# INPUT FOR THIS TASK

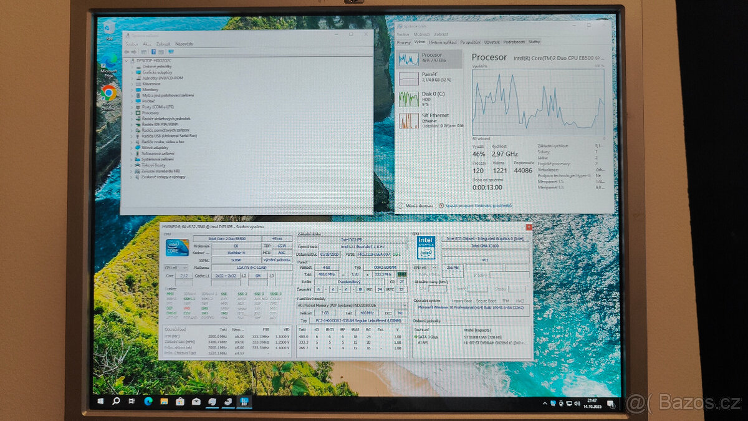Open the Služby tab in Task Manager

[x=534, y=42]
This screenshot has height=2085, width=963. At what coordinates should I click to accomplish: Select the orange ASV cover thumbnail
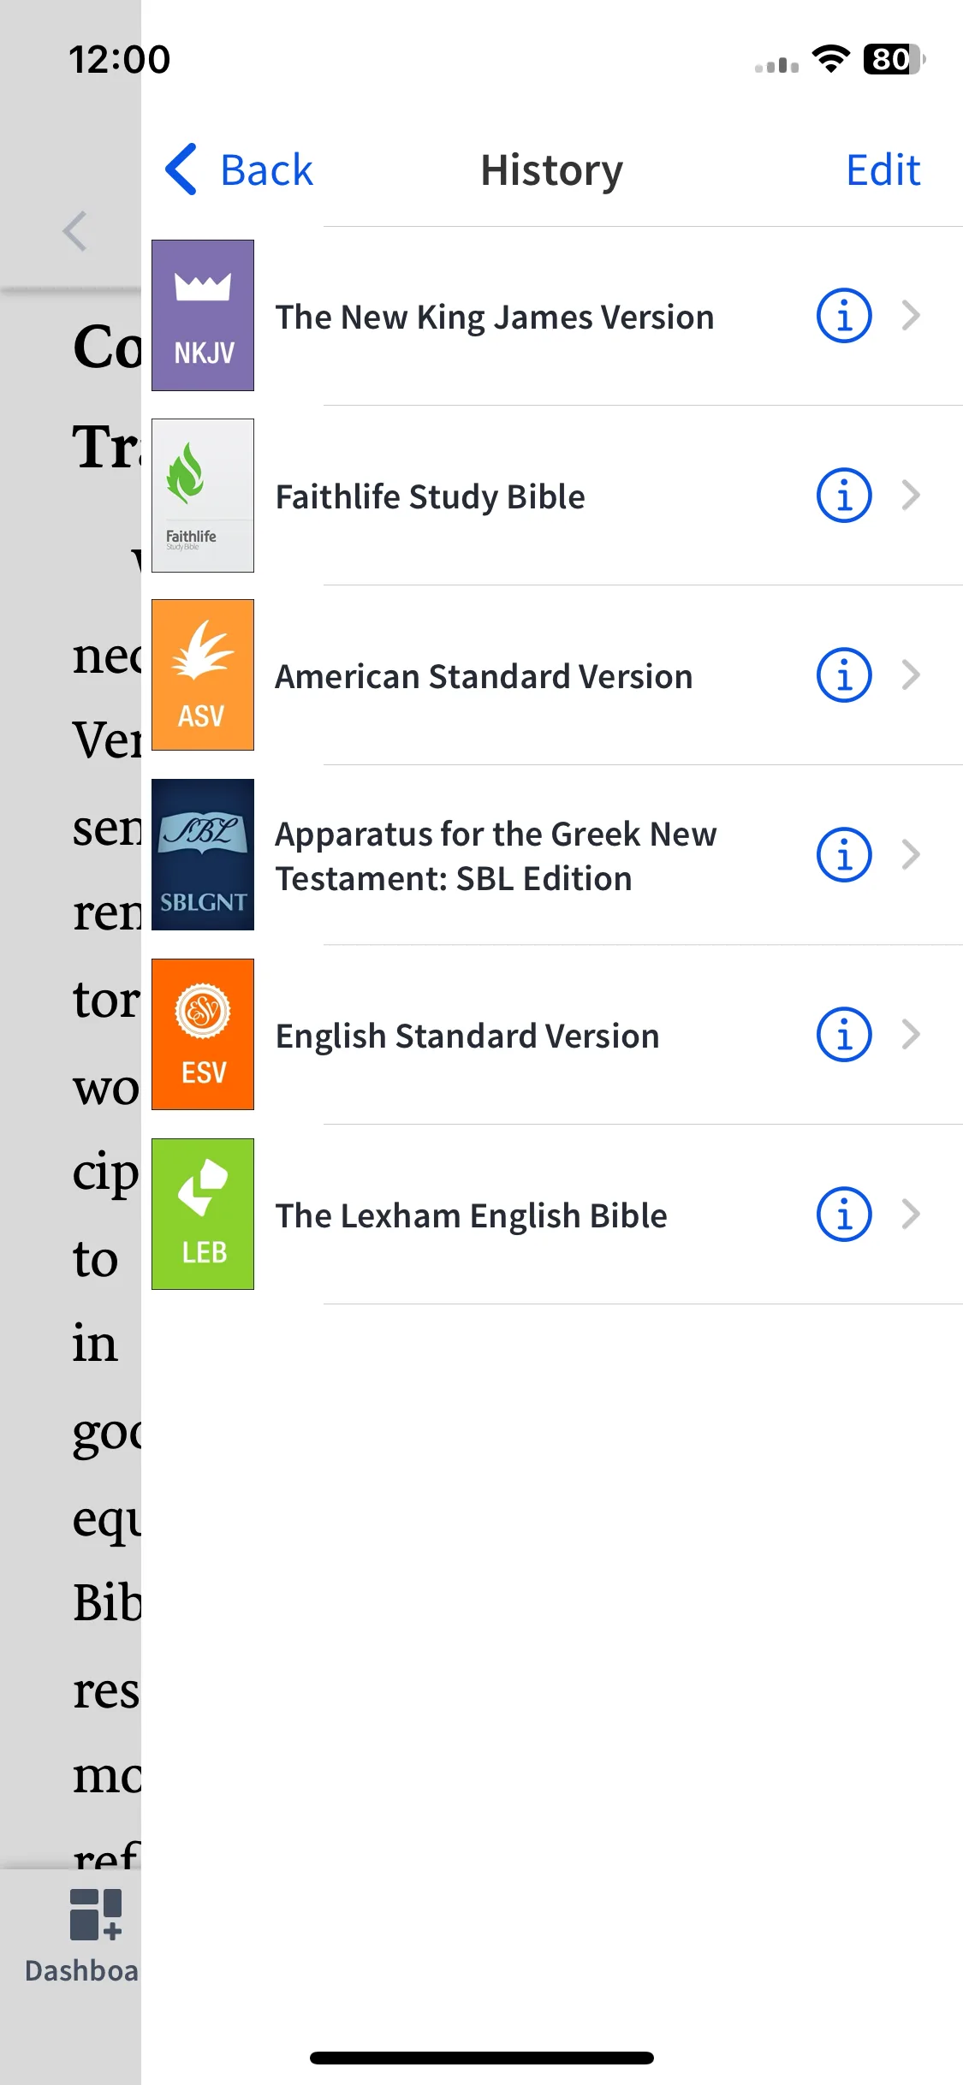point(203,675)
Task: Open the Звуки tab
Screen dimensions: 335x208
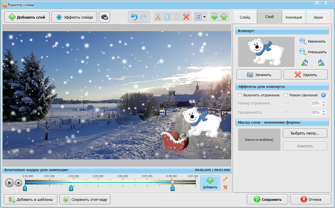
...
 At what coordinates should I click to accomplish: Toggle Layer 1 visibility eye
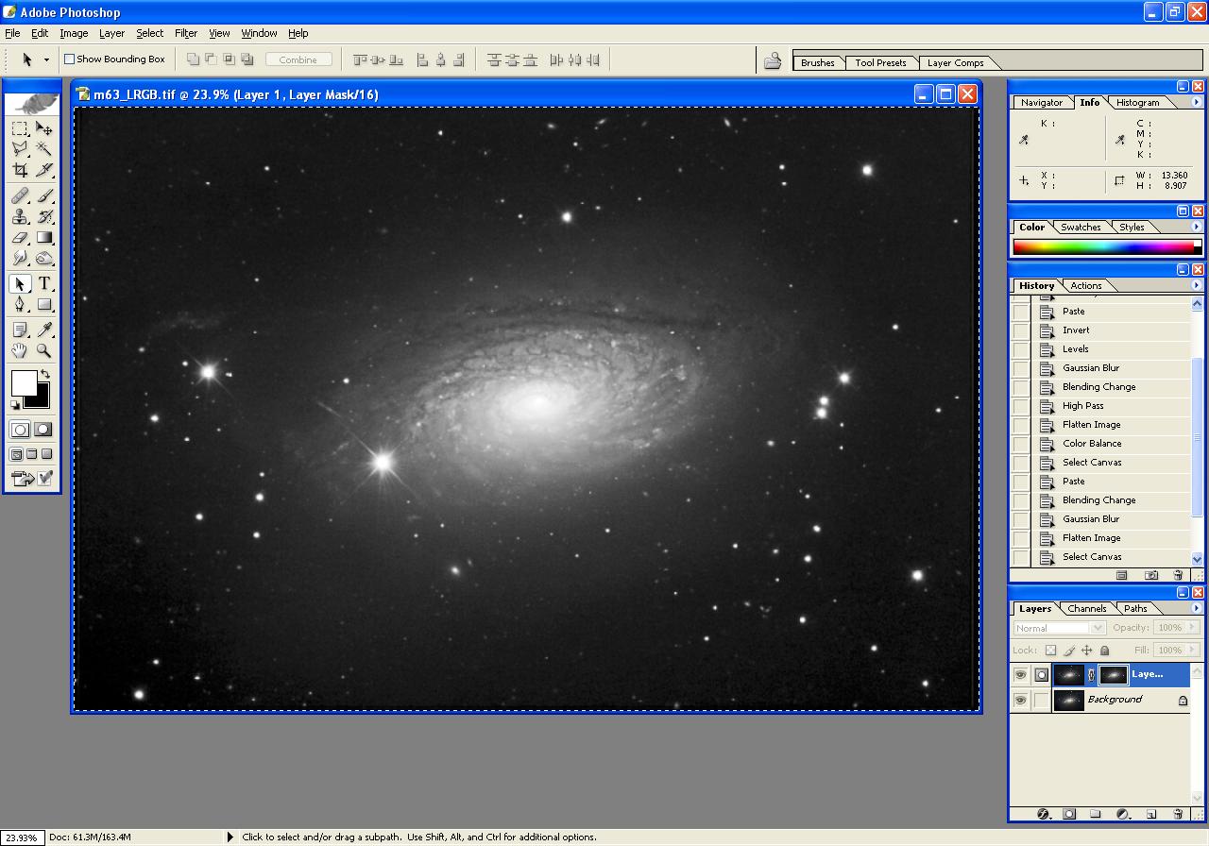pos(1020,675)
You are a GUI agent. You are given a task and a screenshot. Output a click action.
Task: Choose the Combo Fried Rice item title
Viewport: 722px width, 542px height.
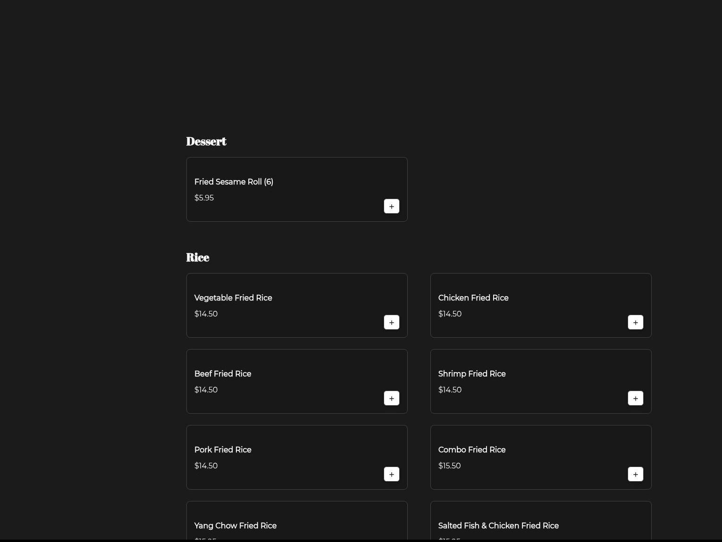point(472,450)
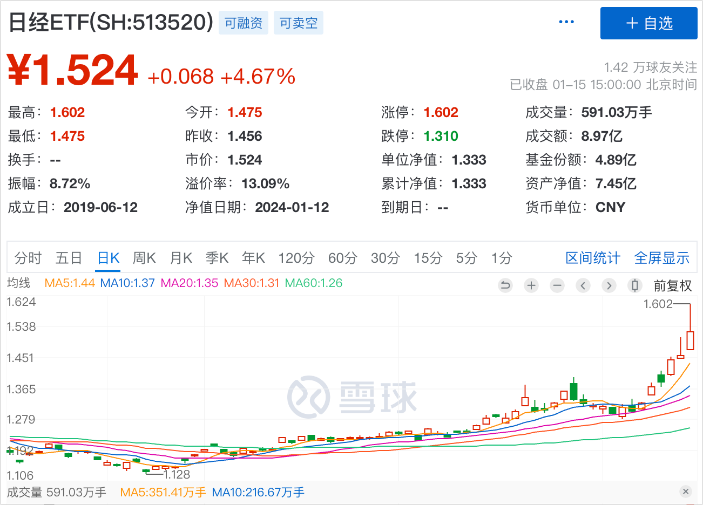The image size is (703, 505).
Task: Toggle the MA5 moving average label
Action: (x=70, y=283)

# TASK DIRECTIONS
From the records above, give again exactly the lines running from the line with "Task: Open the Звуки tab" to the line with "Screen dimensions: 335x208", inclusive.

# TASK RESULT
Task: Open the Звуки tab
Screen dimensions: 335x208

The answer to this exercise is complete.